Asian brokerage and investment group CLSA has released a new paper exploring the key growth drivers to Chinese outbound travel as well as the destinations, sectors and stocks set to benefit the most.
China, the No.1 contributor to global outbound travel currently comprises 10 percent of total global outbound travel and CLSA anticipates the China’s share of the global total to reach 14 percent by 2020.
In the report, the authors expect the multi-decade Chinese Tourism theme to drive structural growth in the airline, gaming, luggage, retail and internet industries. CLSA remains bullish on the Chinese tourist theme and maintains its long-standing forecast of 200 million Chinese overseas trips by 2020.
If Money is no Object
CLSA has found that Chinese travelers looking for unique cultural experiences are most likely to head to South Korea, Japan, Thailand or the USA in the next three years.
The proprietary survey also reveals that if money was no object, the most highly desired destinations for Chinese tourists are the USA, France, Maldives and Australia, in that order.
Hong Kong’s Loss
The report supports CLSA’s structural negative on Hong Kong’s tourism and retail sectors. A lack of new attractions, increased competition, capacity constraints, the strengthening HK$, tension against mainlanders and a reduction on import tariffs in China saw inbound Chinese tourist numbers to Hong Kong decline dramatically in 2015.
Chinese tourists, who account for almost 80 percent all tourists flow into Hong Kong saw a -2 percent growth Jan-Nov 2015 compared to 16-26 percent annual growth in 2010-2014.
The Preferred Asian Destinations
Australia: Numbers soaring
- Mainland Chinese travelers make up the second-largest source of inbound arrivals to Australia, with more than one-million Chinese tourists visiting Australia Jan-Nov 2015, surpassing the one-million mark for the first time - an increase of 21.6 percent over the same 12-month period in 2014.

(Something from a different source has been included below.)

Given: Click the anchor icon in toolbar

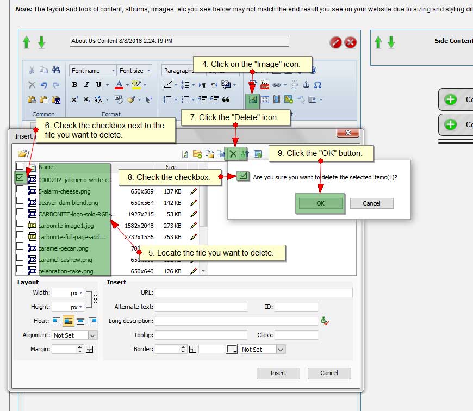Looking at the screenshot, I should [x=306, y=85].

- Chinese tourists spent AUD$7.7bn in Australia over the 12 months to September 2015, up from A$3.5bn two years prior according to Tourism Australia’s estimation. China is Australia’s most important inbound nationality by spend and is more than double the next most important country, the UK.
Japan: Doubling in 2015
- The number of Chinese inbound arrivals to Japan doubled in 2015 to 5 million from 2.4 million in 2014. Predicting to more than double again by 2020 to 11.4million.
- China became the biggest contributor of foreign tourists in Japan in 2015.
Korea: Shopping and Cultural Heaven
- Chinese tourists’ major purpose to visit Korea is shopping.
- Korea’s appeal to Chinese tourists is considerable as it meets many criteria - such as safety, moderate travel costs and great sights or culture.
Thailand: The More – The Merrier
- Inbound tourism from China continues to grow and now one in four tourists visiting Thailand is from China.
Weak Currency Could Derail Growth
The key risks to growth of outbound Chinese travel figures are safety, lower income growth and a weaker Yuan. Safety is always a significant concern for Chinese travelers and 75 percent of survey participants confirmed it was the No. 1 factor influencing their choice of destination in 2015, up from 63 percent in 2014 and 41 percent in 2013.
Lower income growth in China in 2016 may impact travel plans for mainland Chinese with 60 percent of respondents.